● What to do
The entire listing below should be output exactly as it stands.

● Data records
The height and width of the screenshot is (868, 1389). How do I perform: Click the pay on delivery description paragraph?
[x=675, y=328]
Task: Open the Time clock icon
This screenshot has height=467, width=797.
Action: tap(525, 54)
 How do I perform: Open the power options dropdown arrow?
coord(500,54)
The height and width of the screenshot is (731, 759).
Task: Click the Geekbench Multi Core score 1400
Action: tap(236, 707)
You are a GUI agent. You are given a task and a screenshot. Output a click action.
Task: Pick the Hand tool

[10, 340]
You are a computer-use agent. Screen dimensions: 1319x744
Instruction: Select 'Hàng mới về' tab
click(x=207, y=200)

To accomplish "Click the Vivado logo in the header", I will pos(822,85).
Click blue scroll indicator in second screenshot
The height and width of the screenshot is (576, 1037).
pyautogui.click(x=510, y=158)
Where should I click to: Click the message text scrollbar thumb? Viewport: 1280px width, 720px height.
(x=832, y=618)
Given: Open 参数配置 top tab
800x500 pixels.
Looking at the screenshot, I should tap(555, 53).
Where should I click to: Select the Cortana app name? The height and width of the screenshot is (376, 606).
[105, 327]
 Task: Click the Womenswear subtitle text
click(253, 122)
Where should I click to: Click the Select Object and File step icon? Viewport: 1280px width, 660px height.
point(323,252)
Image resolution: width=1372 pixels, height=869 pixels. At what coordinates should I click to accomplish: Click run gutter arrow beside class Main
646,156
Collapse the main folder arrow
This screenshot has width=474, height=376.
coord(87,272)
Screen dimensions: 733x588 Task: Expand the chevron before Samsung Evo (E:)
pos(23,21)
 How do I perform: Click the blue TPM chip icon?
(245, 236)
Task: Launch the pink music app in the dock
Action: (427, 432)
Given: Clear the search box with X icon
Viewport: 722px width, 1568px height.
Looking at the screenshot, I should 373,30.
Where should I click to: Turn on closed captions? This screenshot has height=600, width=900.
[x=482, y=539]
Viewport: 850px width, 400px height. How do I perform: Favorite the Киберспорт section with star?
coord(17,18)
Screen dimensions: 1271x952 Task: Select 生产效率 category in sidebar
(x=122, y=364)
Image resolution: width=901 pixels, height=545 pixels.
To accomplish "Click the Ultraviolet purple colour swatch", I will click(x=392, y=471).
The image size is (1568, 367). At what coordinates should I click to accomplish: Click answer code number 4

● Response box
The height and width of the screenshot is (868, 1389). How do I perform: Click the pay on delivery description paragraph?
[x=675, y=328]
Task: Open the Time clock icon
This screenshot has height=467, width=797.
Action: tap(525, 54)
 How do I perform: Open the power options dropdown arrow?
coord(500,54)
The height and width of the screenshot is (731, 759).
Task: Click the Geekbench Multi Core score 1400
Action: tap(236, 707)
You are a GUI agent. You are given a task and a screenshot. Output a click action.
Task: Pick the Hand tool

[10, 340]
You are a computer-use agent. Screen dimensions: 1319x744
Instruction: Select 'Hàng mới về' tab
click(x=207, y=200)

To accomplish "Click the Vivado logo in the header", I will pos(822,85).
Click blue scroll indicator in second screenshot
The height and width of the screenshot is (576, 1037).
pyautogui.click(x=510, y=158)
Where should I click to: Click the message text scrollbar thumb? Viewport: 1280px width, 720px height.
(x=832, y=618)
Given: Open 参数配置 top tab
800x500 pixels.
Looking at the screenshot, I should tap(555, 53).
Where should I click to: Select the Cortana app name? The height and width of the screenshot is (376, 606).
[105, 327]
 Task: Click the Womenswear subtitle text
click(253, 122)
Where should I click to: Click the Select Object and File step icon? Viewport: 1280px width, 660px height.
point(323,252)
Image resolution: width=1372 pixels, height=869 pixels. At what coordinates should I click to accomplish: Click run gutter arrow beside class Main
646,156
Collapse the main folder arrow
This screenshot has width=474, height=376.
coord(87,272)
Screen dimensions: 733x588 Task: Expand the chevron before Samsung Evo (E:)
pos(23,21)
 How do I perform: Click the blue TPM chip icon?
(245, 236)
Task: Launch the pink music app in the dock
Action: (427, 432)
Given: Clear the search box with X icon
Viewport: 722px width, 1568px height.
Looking at the screenshot, I should 373,30.
Where should I click to: Turn on closed captions? This screenshot has height=600, width=900.
[x=482, y=539]
Viewport: 850px width, 400px height. How do I perform: Favorite the Киберспорт section with star?
coord(17,18)
Screen dimensions: 1271x952 Task: Select 生产效率 category in sidebar
(x=122, y=364)
Image resolution: width=901 pixels, height=545 pixels.
To accomplish "Click the Ultraviolet purple colour swatch", I will click(x=392, y=471).
The image size is (1568, 367). At what coordinates should I click to accomplish: Click answer code number 4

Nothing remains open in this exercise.